Please return all records verbatim, no pictures.

Excerpted data START

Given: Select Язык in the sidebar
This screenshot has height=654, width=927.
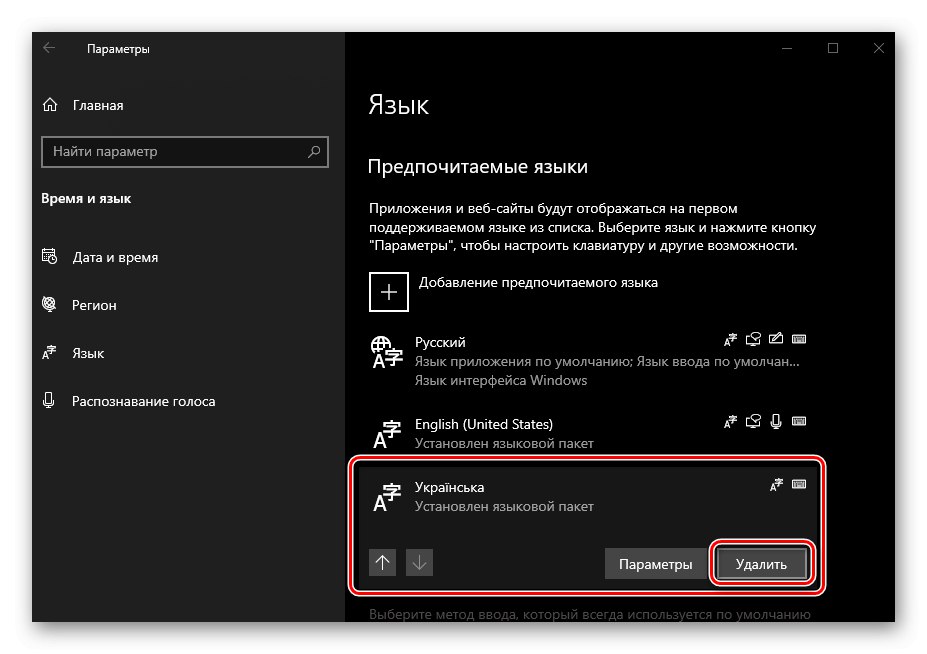Looking at the screenshot, I should click(x=88, y=353).
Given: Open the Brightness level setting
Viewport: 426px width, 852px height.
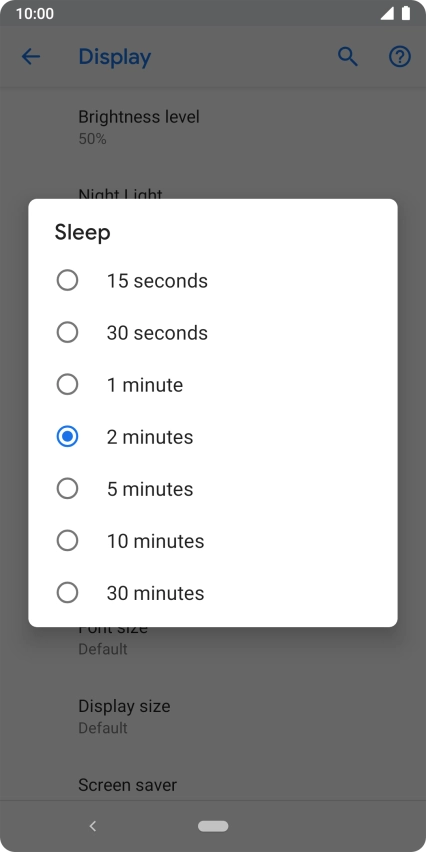Looking at the screenshot, I should click(213, 127).

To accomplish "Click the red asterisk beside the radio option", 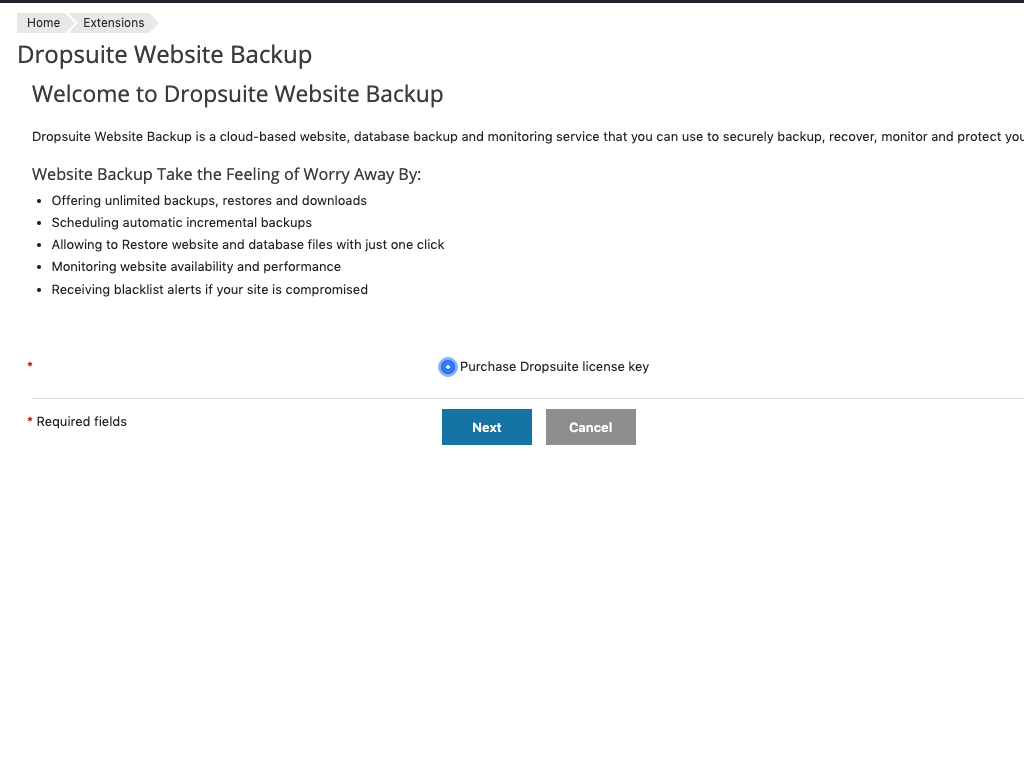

Excerpted data END

Finished exercise ::
Given: Select Язык in the sidebar
This screenshot has height=654, width=927.
Looking at the screenshot, I should click(x=88, y=353).
Given: Open the Brightness level setting
Viewport: 426px width, 852px height.
Looking at the screenshot, I should click(213, 127).

To accomplish "Click the red asterisk beside the radio option", 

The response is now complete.